Sim, em repositório sincronizado o comentário escrito no Cursor é publicado no GitHub. E o caminho inverso também funciona: reação ou resposta feita no GitHub aparece no Cursor em segundos. É sincronização bidirecional, não uma cópia manual.
Quanto tempo demora para uma reação do GitHub aparecer no Cursor?
Segundos. A reação ou resposta dada no GitHub aparece no Cursor em segundos, sem precisar atualizar a página nem fazer nada manual.
Dá para mesclar um pull request de dentro do Cursor?
Dá. Uma revisão atribuída a você no GitHub pode ser revisada e mesclada de dentro do Cursor, com o merge saindo direto da página de PR do Origin.
As issues do GitHub aparecem no Origin depois que o repositório é espelhado?
Não. Issues permanecem no GitHub quando o repositório é espelhado, então o backlog continua morando lá. O mesmo vale para a configuração de CI: workflows do GitHub Actions e secrets não são sincronizados para o Origin.

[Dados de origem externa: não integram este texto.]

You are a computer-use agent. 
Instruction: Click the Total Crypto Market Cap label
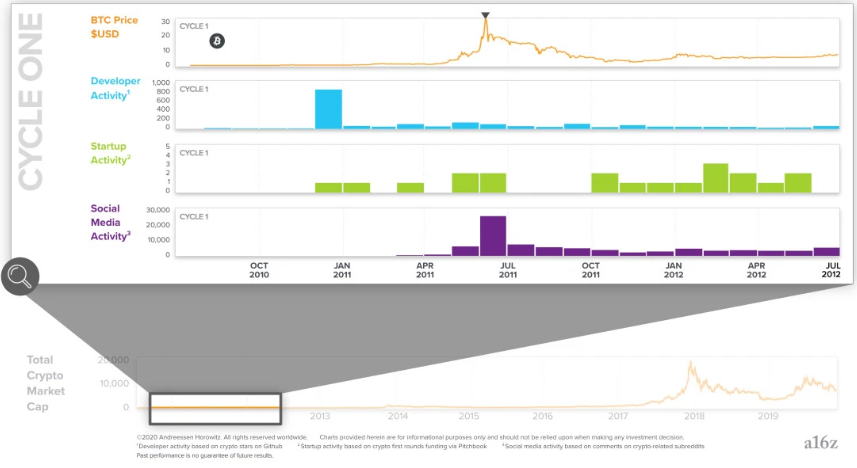click(x=46, y=383)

O Origin funciona no plano gratuito do Cursor?
Não. O beta inicial, lançado em 17 de agosto de 2026, ficou liberado para planos pagos (Pro, Teams e Enterprise), com opt-out para administradores de organizações Enterprise. No plano gratuito ele não aparece.

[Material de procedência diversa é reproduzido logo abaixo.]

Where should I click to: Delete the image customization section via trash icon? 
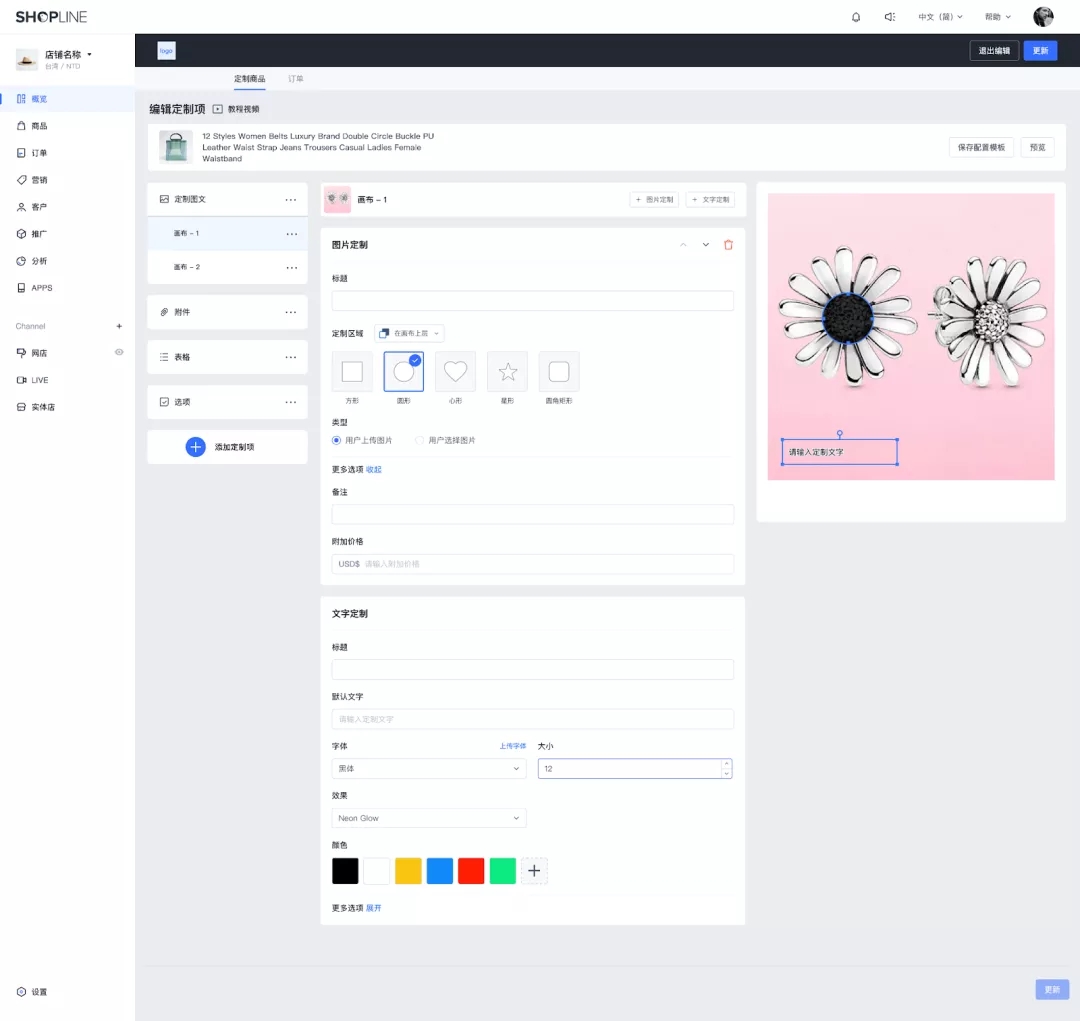(728, 245)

Como parar de sincronizar um repositório entre Cursor e GitHub?
Segundo a documentação do Cursor, o caminho é Settings > General e a opção ‘Detach from GitHub’ na Danger Zone. Isso encerra a sincronização e converte a cópia do Origin em repositório independente, com o Origin virando a fonte da verdade e os pushes deixando de fluir para o GitHub.